People, stay safe out there. Keep hydrated, wear a hat and a safe sunscreen product. Consider working in the earlier parts of the day and later in the evenings.

And now, your gardening calendar for July:

Maintenance and Clean Up

  • If you’re a lawn person, deep watering less often is more efficient than frequent shallow watering. Measure your water use by placing an empty tuna or shallow cat food can where your irrigation water lands.
  • Mound soil around the base of your potatoes. Harvest a few "new" potatoes from each hill, when blooms show up.
  • As early in the day as possible is the best time to water your gardens for best use of your valuable water. Water the soil, not the leaves to help prevent disease. Water deeply and less frequently to encourage root growth.
  • Now is the time to tend to your asparagus and rhubarb beds. Mulch with compost of rotted cow manure for fertilizing needs. Be sure to water these deeply; the developing crowns need this.
  • Mulch to maintain soil moisture with paper, plastic, sawdust, or even cardboard.
  • Stake tall flowering plants such as delphinium and hollyhocks. Be mindful of tomatoes needing extra support.

Planting/Propagation

  • Start thinking about your fall and winter crops. Beets, beans of the bush variety, carrots, Kohl crops, and peas will give you fall and winter harvests.

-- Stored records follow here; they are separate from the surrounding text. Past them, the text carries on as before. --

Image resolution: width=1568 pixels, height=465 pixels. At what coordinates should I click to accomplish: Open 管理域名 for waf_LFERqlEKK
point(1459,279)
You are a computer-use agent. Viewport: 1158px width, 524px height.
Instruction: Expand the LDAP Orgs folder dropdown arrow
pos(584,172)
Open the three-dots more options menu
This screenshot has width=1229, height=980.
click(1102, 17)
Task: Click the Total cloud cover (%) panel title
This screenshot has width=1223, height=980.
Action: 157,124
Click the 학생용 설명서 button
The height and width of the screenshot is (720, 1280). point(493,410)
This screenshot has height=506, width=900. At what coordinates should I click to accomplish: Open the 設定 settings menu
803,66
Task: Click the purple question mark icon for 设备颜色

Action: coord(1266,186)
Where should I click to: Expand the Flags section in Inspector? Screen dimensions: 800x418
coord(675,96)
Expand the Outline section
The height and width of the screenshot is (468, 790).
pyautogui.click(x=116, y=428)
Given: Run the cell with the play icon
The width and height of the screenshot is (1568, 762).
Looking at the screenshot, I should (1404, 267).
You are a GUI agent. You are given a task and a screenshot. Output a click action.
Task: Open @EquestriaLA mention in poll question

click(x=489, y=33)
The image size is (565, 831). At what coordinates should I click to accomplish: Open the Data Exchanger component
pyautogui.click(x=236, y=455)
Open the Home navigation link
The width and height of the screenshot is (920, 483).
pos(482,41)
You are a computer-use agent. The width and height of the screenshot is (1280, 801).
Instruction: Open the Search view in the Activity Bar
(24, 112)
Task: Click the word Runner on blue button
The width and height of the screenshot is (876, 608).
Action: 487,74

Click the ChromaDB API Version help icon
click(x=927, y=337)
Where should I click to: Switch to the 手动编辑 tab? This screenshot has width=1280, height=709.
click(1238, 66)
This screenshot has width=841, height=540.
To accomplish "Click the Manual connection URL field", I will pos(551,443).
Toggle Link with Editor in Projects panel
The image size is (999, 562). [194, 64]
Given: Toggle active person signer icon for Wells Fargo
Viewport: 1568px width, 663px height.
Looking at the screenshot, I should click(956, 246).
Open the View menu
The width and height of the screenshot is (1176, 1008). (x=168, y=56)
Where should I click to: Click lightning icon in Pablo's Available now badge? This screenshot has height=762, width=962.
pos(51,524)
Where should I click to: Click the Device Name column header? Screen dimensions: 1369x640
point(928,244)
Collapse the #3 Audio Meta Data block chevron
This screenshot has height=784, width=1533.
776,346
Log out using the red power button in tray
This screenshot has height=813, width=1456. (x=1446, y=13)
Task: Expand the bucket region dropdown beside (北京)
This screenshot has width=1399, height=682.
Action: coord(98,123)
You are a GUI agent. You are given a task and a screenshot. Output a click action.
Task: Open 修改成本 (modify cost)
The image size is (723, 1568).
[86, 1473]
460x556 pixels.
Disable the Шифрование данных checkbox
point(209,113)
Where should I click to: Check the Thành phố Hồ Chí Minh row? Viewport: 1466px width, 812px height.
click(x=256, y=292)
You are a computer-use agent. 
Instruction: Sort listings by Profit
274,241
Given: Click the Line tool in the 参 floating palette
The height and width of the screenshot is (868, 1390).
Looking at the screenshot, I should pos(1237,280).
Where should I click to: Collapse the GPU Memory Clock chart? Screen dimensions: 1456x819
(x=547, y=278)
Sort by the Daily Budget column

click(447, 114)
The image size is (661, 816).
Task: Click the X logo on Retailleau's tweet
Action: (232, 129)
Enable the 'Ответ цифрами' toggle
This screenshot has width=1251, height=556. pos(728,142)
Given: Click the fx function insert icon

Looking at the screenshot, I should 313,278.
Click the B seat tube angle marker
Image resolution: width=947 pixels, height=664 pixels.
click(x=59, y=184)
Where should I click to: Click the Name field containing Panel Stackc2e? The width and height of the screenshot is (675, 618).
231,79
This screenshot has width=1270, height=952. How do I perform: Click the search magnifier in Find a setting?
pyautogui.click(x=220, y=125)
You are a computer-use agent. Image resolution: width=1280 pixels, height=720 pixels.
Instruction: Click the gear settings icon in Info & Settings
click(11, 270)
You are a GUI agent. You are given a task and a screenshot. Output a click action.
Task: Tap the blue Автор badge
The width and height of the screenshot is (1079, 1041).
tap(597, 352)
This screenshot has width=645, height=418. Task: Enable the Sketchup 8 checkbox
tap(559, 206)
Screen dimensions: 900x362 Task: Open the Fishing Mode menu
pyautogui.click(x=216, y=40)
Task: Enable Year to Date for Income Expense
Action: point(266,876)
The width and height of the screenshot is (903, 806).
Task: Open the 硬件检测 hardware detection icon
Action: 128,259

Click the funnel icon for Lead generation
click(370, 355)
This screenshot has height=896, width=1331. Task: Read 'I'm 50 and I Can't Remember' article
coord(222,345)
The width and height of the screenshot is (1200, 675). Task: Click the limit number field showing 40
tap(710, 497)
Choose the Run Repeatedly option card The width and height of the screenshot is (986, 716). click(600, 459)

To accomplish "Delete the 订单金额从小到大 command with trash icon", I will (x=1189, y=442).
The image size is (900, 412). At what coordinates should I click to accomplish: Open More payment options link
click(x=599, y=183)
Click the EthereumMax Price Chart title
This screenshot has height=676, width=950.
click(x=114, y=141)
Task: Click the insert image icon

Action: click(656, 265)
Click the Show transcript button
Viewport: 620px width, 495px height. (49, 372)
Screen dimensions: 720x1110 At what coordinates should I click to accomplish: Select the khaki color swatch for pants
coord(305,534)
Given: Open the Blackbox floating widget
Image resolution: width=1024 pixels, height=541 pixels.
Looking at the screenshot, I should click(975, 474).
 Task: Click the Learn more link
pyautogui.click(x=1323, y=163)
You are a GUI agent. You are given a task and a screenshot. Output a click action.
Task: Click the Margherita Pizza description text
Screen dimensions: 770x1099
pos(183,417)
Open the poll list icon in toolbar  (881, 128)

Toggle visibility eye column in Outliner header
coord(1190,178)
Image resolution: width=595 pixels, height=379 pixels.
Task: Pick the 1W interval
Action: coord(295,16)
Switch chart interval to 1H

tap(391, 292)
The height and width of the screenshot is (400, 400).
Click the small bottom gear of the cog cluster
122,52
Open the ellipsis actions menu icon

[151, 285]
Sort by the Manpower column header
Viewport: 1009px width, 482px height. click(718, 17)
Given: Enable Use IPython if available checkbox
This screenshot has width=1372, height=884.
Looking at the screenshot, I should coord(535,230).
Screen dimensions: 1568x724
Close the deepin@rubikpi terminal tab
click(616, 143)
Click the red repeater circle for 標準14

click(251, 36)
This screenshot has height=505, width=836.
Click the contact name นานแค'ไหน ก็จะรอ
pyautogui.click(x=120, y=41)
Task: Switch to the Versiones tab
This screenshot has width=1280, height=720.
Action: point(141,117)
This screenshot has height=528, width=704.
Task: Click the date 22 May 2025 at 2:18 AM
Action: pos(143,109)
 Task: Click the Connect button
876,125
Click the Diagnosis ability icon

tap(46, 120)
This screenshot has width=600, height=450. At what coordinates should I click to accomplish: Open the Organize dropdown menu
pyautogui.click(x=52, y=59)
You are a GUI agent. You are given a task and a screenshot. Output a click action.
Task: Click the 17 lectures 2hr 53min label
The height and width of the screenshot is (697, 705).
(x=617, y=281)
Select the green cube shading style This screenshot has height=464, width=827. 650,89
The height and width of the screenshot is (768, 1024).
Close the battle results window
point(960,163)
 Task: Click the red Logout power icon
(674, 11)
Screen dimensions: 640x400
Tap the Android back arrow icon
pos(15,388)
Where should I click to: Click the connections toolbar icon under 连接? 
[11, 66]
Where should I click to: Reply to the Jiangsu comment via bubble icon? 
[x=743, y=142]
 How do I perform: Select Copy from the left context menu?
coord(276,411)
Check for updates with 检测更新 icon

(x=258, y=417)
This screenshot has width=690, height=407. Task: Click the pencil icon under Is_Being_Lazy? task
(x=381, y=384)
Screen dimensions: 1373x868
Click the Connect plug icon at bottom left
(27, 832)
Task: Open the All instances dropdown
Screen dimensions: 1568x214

Pest Monitoring and Management

  • Cut off cankered limbs from fruit and nut trees lessen diseases such as apple anthracnose and bacterial canker on stone fruit trees. Sterilize tools before each new cut.
  • Control hollyhock rust by picking affected leaves and disposing of them. Do not compost these leaves.
  • Watch for cutworm damage. The climbing variety of cutworms could be a a problem and large portions of foliage will begin to disappear on established plants. Use barriers, remove by hand, or use beneficial nematodes.
  • Watch for blight on tomatoes.
  • Cover your blueberry bushes with netting to keep birds away from your crop.
  • Watch your rhodies for root weevils. Try sticky trap products on the trunks to trap weevils. Beneficial nematodes are really great for managing weevils. If you’ve got a bad problem with these, think about replacing the plant with a more resistant variety.
  • Spider mites are often a problem on ornamental plants and veggies during hot, dry weather. Watch for dusty-looking foliage and the loss of color. Spray with soapy water.
  • Watch your soft fruits and berries for Spotted Wing Drosophila. For confirmation of this pest, check with the fine folks at the extension. They have the best advice, also, for the least and most current management protocols.
  • Watch for caterpillars. Pick off caterpillars as they appear. If you keep chickens, these are a nice treat for them.